I was so fortunate last year to walk through a B-17 bomber with WWII Air Force veteran Wayne Randall, his daughter, Pam Gold, and his grand daughter, Jackie Sanders.

I was assigned to go to the Commemorative Air Force Museum at the San Marcos Airport because they were going to display several old war planes.  After watching the giant planes land, I turned around from where I was shooting and saw a man in a blue flight suit.  The man turned out to be Mr. Randall and he had a huge grin on his face as he told his daughter about the aircraft that he flew on so many times before.

Mr. Randall, who was then 86, said he put in 52 missions as a radio operator in the Pacific on a B-17 bomber.  I asked him and his family if they would mind me tagging along with them as they walked through the aircraft.

You would never know Mr. Randall was in his 80s as he climbed in to the plane.  It was a very tight space and he climbed in to it like he was 20 years old.  He went through the cockpit and back through the the area where missiles were held to the area he was most familiar with – the desk of the radio operator.

“Most of the time I sat right here, and then I had padding (on the desk) and I’d just put my head phones on, turned up the frequency, put my head down there and went to sleep on long missions.  We’d go sometimes up to 10-14 hours on a mission,” said Randall.  He used Morse code to transmit messages during combat if they were allowed to, but most of the time it was silence in the air.

Randall said they fit about 14 people in the cramped spaces of the B-17 and showed his daughter and granddaughter where everyone sat and what job they did.

I posted this today because we’re going in to Memorial Day weekend.  I’ve shot a lot of Memorial Day services and I am always honored to be allowed to be with the families of soldiers who didn’t make it back.  I can’t imagine the heartache military families face knowing that their loved one may not ever come home.  People like Mr. Randall make me think how lucky we all are to have people willing to risk it all.
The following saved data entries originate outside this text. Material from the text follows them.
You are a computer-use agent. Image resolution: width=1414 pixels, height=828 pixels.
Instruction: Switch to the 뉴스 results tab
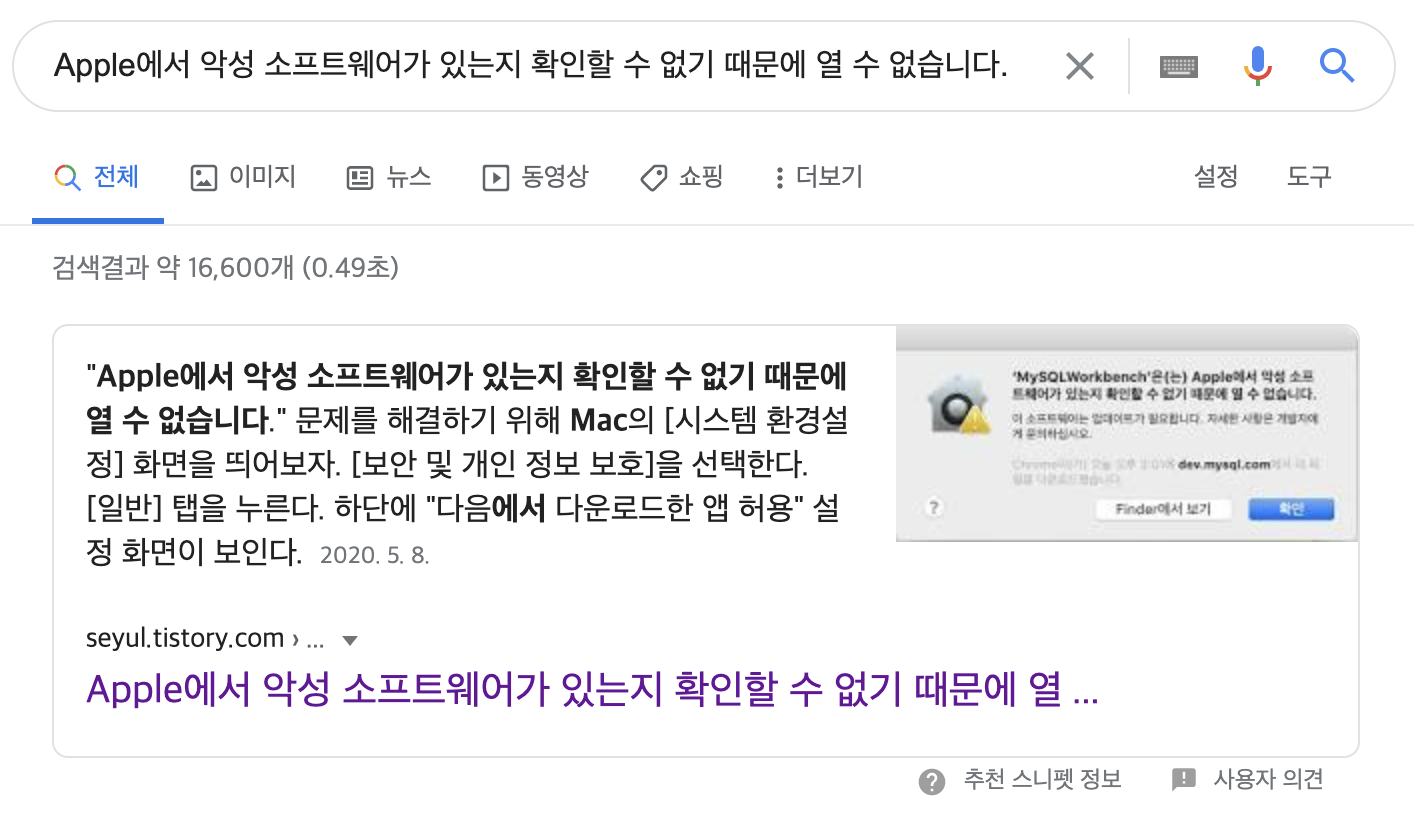pyautogui.click(x=388, y=178)
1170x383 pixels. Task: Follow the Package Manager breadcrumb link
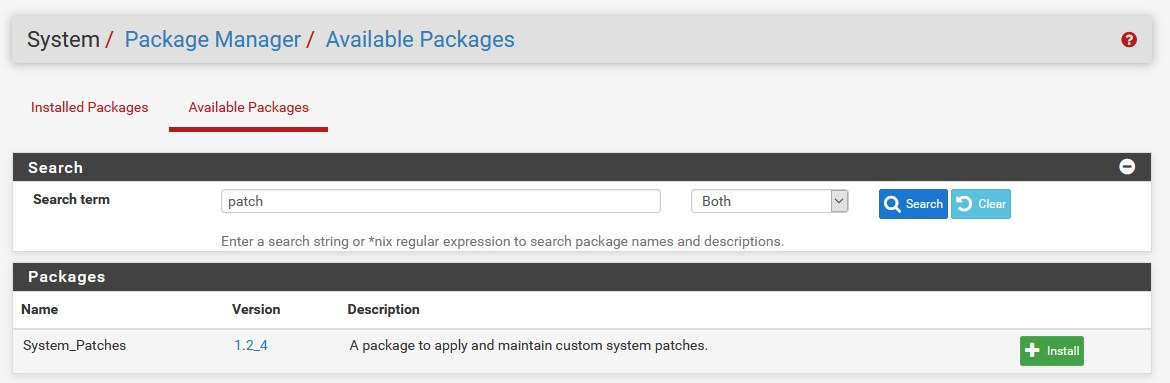click(213, 40)
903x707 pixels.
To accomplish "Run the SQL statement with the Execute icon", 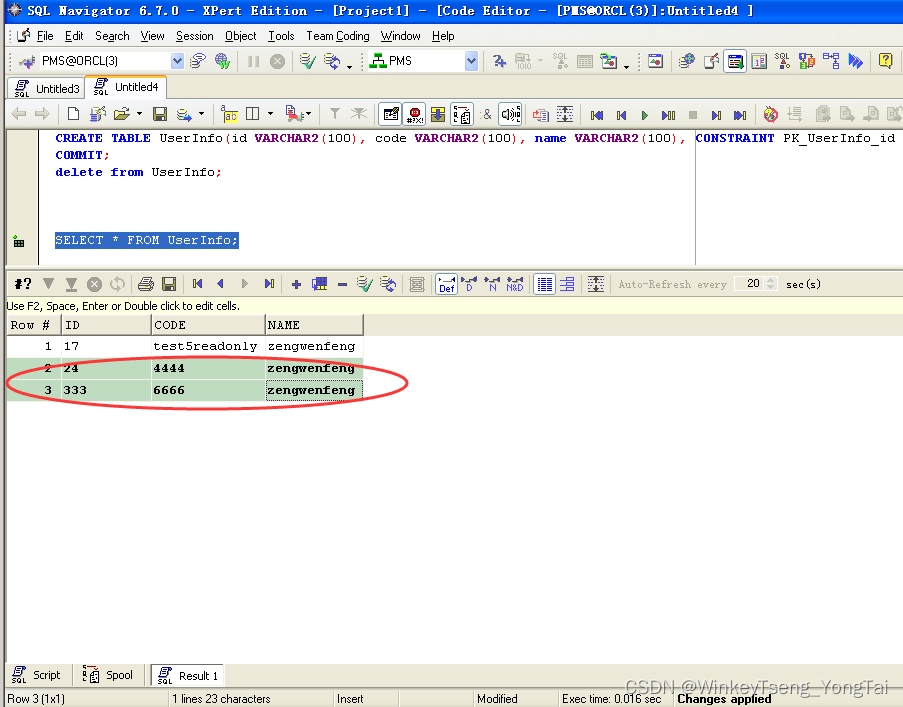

Dick McBride, who was also at the aircraft exhibit, told me this about WWII:  “Especially the early part of the war, 1943, half of them never came back, and they knew it.  How could they get up in the morning, you know?  If you came back from a flight and you made it back and you saw your buddy’s plane go down, and the next day you had to go back and sit in the same place and do that.  It takes a lot.”